La notte scorsa, le forze di occupazione israeliane si sono ritirate dal campo profughi di Jenin, a nord della Cisgiordania, dopo un’invasione lampo, durante la quale hanno arrestato il capo delle brigate al-Quds, ala militare del Jihad islamico, e altri dieci cittadini palestinesi.

Fonti locali hanno riferito che le forze speciali israeliane hanno circondato un cafè nel campo profughi prima dell’arrivo di più di 20 carri militari. Sono scoppiati scontri tra i resistenti e i cittadini, che hanno lanciato le pietre contro le forze di occupazione.

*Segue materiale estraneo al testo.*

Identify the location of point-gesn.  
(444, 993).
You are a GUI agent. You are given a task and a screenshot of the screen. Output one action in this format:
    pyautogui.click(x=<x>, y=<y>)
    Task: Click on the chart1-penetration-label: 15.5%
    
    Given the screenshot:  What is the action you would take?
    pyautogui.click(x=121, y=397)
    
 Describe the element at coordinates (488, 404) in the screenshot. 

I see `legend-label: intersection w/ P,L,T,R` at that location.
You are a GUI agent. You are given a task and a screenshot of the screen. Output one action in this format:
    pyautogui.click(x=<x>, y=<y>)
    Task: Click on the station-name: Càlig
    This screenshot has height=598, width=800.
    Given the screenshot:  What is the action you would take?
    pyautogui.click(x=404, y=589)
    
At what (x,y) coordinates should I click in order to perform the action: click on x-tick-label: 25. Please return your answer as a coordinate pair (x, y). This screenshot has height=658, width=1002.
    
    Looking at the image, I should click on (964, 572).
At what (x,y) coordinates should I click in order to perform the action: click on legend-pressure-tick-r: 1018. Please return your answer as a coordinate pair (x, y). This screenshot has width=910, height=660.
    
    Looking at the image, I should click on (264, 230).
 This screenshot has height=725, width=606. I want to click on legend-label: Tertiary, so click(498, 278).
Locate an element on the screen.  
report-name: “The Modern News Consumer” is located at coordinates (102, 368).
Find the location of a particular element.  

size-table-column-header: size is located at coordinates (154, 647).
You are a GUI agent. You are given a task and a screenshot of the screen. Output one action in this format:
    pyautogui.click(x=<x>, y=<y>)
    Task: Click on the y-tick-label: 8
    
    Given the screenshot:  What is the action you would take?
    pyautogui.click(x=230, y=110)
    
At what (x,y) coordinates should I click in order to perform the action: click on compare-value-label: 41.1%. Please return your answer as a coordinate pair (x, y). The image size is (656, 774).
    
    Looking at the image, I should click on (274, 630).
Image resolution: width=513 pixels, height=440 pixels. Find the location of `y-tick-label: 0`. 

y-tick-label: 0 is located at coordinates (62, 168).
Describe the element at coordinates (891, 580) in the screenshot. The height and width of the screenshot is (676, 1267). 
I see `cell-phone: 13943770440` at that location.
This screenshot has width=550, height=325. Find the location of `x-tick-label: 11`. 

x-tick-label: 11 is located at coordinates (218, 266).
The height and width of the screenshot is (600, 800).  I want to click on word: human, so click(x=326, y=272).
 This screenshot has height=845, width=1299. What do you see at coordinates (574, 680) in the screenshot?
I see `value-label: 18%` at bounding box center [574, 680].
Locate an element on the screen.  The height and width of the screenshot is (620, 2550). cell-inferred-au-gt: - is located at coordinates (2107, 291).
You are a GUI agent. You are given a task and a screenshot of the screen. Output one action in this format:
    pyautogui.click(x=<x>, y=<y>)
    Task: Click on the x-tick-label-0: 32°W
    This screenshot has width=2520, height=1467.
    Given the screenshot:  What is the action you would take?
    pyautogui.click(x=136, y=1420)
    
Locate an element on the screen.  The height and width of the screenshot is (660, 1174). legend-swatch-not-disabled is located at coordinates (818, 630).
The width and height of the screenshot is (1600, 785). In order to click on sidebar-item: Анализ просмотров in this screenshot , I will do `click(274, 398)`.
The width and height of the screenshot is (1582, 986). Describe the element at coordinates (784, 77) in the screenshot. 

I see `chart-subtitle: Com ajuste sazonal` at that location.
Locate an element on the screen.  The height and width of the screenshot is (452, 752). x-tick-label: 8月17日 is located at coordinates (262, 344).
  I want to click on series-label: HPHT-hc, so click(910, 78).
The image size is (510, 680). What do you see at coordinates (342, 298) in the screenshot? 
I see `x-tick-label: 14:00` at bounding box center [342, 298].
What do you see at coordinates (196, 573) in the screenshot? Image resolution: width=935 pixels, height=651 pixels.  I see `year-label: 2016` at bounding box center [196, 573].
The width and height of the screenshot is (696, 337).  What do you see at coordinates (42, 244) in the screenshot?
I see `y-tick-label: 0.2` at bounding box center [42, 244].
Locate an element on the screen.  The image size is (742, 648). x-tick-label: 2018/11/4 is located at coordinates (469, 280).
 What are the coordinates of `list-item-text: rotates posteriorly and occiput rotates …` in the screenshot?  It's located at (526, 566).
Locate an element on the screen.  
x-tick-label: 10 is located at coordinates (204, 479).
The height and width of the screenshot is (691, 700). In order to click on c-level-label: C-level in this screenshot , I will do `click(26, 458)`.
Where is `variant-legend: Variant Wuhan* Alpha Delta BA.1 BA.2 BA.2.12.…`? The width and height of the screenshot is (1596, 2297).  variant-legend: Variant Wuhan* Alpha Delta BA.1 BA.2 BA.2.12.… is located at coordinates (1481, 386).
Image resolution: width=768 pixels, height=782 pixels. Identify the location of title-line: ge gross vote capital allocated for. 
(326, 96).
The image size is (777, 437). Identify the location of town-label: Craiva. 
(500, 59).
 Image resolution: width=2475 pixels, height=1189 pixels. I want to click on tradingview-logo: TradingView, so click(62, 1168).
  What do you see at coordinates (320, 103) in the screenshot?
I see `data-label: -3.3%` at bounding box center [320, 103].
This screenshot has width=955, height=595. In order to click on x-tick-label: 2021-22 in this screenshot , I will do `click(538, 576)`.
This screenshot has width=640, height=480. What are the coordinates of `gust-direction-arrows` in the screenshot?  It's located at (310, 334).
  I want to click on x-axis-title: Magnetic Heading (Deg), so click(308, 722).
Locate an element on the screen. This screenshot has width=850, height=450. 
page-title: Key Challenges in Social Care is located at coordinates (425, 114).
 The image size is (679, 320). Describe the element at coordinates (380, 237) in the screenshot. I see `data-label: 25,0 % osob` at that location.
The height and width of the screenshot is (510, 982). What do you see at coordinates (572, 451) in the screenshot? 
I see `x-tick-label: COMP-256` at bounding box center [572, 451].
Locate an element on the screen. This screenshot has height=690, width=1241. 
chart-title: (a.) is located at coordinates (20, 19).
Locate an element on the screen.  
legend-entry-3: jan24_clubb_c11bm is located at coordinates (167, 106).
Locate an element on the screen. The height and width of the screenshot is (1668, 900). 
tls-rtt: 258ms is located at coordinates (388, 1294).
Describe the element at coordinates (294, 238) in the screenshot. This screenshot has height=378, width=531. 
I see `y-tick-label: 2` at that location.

Le fonti hanno aggiunto che le forze di occupazione hanno arrestato Abdurrahman Baghish (23 anni), capo delle brigate al-Quds nel campo, e suo fratello Aziz. Gli altri cittadini sequestrati sono: Ahmad Rida Mureb (20 anni), Hasan Omar Matahen (28 anni), Ahmad Mohammad Shaban (23 anni), Abderrahman Mahmud Masharqa (17 anni), Mohammad Isa Qanuh (33 anni), Mahmud Awni al-Badawi (30 anni), Mahmud Marwan as-Sus (18 anni), Husein Faisal Abu Sirriyah (26 anni), Akram Nassar (42 anni), e Ahmad Bahar Ammuri (22 anni).

I testimoni oculari hanno riferito che le forze di occupazione hanno costretto tutti i clienti del cafè di uscire con le mani alzate, e umiliandoli prima di arrestare i 12 e ritirarsi.